-------- Text provided

The Kandertal landslide was originally interpreted to have occurred 9,600 years ago, at a time where numerous giant landslides happened in the Austrian and Swiss Alps and a possibly earthquake-related group of landslides south of Kandersteg. More recent research in 2020 however implies that it actually occurred 3,210±220 years ago, at a time where a change on climate and an expansion of glaciers in the area of the landslide was taking place. Lake sediments indicate the occurrence of a large earthquake about 3,300 years ago, which, while not necessarily directly causing the landslide, may have destabilized the slopes that later failed.

===Oeschinensee===

While the Oeschinensee collapse was once considered to have been contemporaneous with the Kandertal avalanche, research published in 2018 indicates that it actually occurred only 2,300±1,200 years ago. The landslide took place just before historical times in Switzerland, but sediments in lakes have shown evidence of earthquakes during that time that could have caused the collapse. While glacial erosion that undercuts valley slopes is necessary to cause landslides, often additional triggers such as earthquakes are necessary to actually trigger the collapse.

It detached from the northwestern flank of the Doldenhorn mountain, reached the valley floor after about 20 seconds with a speed of about 65 m, where it was deflected by an earlier landslide deposit (probably from the Kandertal event). The slide crossed the Oeschinen valley and ran up the opposite slope and down the valley. After about one minute the collapse was complete.

The landslide left a conspicuous slide surface bordered by high cliffs. These cliffs reach heights of 80 m; the highest point lies at 2250 m elevation. Debris from the landslide covers an area of 1.1 km2 at the outlet of Oeschinensee and may extend below the lake surface. The deposits feature large boulders and hummocky topography. How the landscape looked like before the collapse is unclear but a volume of 0.046 km3 has been estimated on the basis of plausible reconstructions both of the source area and the landslide deposit. The landslide blocked the valley and created Oeschinen Lake, although it is possible that the earlier landslide left an earlier lake or swamp.

----------------
-------- Data excerpts

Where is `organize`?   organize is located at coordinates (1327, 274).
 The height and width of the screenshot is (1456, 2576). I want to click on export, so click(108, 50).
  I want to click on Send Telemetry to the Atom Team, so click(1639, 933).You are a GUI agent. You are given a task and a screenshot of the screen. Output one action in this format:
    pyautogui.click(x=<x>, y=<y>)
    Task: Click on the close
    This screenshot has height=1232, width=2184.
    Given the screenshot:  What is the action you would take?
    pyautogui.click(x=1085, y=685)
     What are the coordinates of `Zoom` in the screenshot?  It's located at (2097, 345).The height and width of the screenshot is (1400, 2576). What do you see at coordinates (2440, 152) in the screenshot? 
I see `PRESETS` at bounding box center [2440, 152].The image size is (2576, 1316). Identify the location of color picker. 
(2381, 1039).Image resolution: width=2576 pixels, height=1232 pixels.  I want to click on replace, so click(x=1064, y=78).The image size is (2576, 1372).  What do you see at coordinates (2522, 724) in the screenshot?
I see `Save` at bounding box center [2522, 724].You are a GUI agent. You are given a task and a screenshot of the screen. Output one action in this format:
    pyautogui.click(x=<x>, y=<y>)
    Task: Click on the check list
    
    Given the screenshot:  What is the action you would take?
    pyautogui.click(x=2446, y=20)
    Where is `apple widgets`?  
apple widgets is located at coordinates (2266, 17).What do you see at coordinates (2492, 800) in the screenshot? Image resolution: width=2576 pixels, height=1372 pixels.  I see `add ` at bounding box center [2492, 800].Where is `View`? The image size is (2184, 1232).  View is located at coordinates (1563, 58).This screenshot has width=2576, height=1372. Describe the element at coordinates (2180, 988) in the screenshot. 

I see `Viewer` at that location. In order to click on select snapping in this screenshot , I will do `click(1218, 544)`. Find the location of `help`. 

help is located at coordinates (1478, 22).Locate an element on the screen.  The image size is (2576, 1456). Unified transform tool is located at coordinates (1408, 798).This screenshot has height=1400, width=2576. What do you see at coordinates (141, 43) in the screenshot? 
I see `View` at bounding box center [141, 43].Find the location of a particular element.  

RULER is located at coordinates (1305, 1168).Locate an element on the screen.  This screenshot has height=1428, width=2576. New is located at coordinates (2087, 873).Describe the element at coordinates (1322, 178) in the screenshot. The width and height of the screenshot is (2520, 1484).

----------------

Exercise requirements: Update the passage on the Oeschinensee landslide by reproducing everything from "It detached from" down to "collapse was complete.", replacing "Doldenhorn mountain" with "Doldenhorn peak".

Answer to this problem:
It detached from the northwestern flank of the Doldenhorn peak, reached the valley floor after about 20 seconds with a speed of about 65 m, where it was deflected by an earlier landslide deposit (probably from the Kandertal event). The slide crossed the Oeschinen valley and ran up the opposite slope and down the valley. After about one minute the collapse was complete.